Kid A is such a record. On "Everything In Its Right Place," the lead vocal is just one strand in a shimmering tapestry of multitracked and treated Thom Yorke voice-goo, whose pulse-riffs and rippling patterns simultaneously recall Robert Wyatt's Rock Bottom and contemporary avant-electronica outfits like Curd Duca. On "Kid A", a drastically processed and illegible Yorke vocal nestles amid a honeycomb of tweeting 'n' cooing space-critters and enchanting music-box critters--again, the track would be right at home in the world of "glitch techno" labels like Mille Plateaux or Mego. The jacknifing two-step beat that powers "Idioteque" explicitly nods towards contemporary dance, but leeches the joy out a la PiL's "Memories" or "Joy Division's "She's Lost Control" --call it Death Garage. At the opposite extreme, the beat-less "Treefingers"--a miasma of glistening vapors and twinkling haze--could be an eerie dronescape from Aphex Twin's Selected Ambient Works Vol II or Eno's On Land. Now you too can own your own miniature of eternity.

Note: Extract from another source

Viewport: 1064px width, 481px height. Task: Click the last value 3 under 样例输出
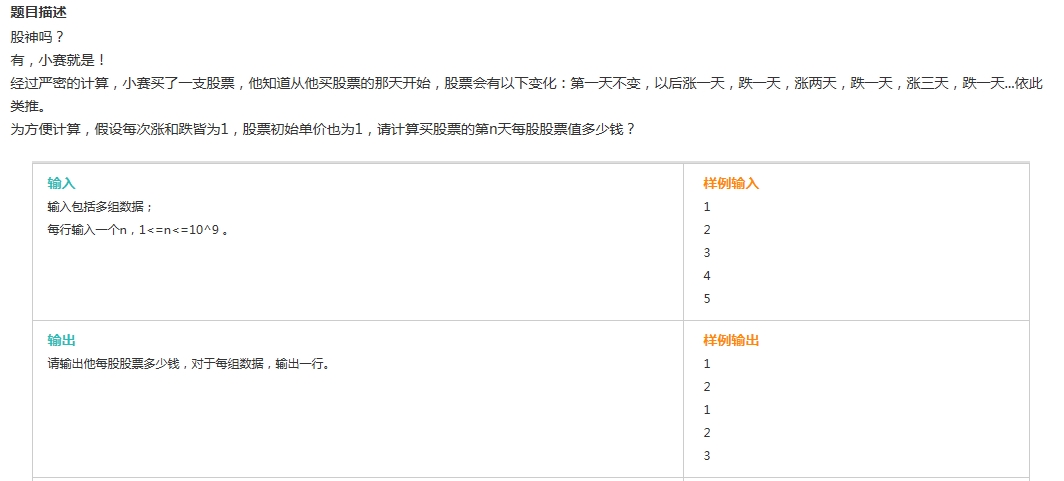pos(707,456)
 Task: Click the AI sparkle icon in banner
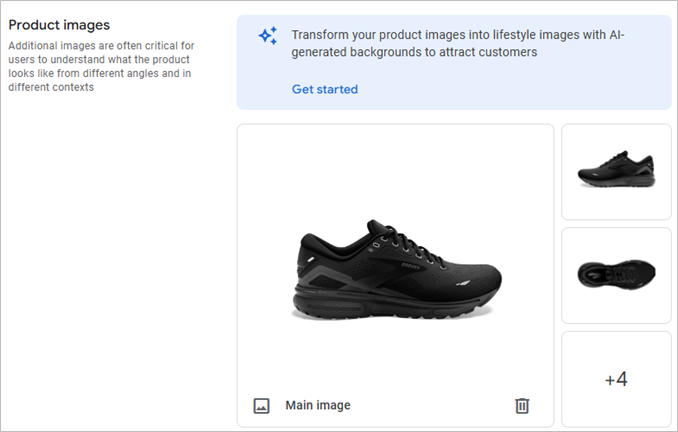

Elsewhere on the album, the coordinates are less electronica and more the remotest extremities of the rock tradition. All wincing and waning atmospherics, "How To Disappear Completely" is the missing link between Scott Walker's desolate orchestral grandeur and the swoonily amorphous ballads on My Bloody Valentine's Isn't Anything. The grind-and-surge bass-riff, cymbal-splashy motorik drums, and asteroid-belt-debris guitars of "The National Anthem" initially recall Faust or Loop at their most kosmische, until the freeblowing entrance of Art Ensemble of Chicago style horns takes the song to another outerzone altogether. "Optimistic" combines the noble pure-rock drive of the Bunnymen circa Heaven Up Here with the gnarly, swarf-spitting graunch of Gang of Four. "In Limbo" would be Kid A's most old-fashioned sounding song (imagine a fey fatalistic castaway from Eno's solo albums trapped in the treadmill churn of Led Zep "Four Sticks") if not for its dazzling sound: a shimmer-swirl of dense overdubs, like the song's swathed in a cloud of hummingbirds. Kid A's sound is astounding throughout: warm, smudgy, the instruments seeming to bleed-through and mingle with each other uncannily. Colin Greenwood's bass is a particularly powerful presence, often seeming to throb from inside your own body, hip hop-style. On "Morning Bell," it's like the rest of the music is the outer crust or husk of the monstrously swollen but tender bass-pulse.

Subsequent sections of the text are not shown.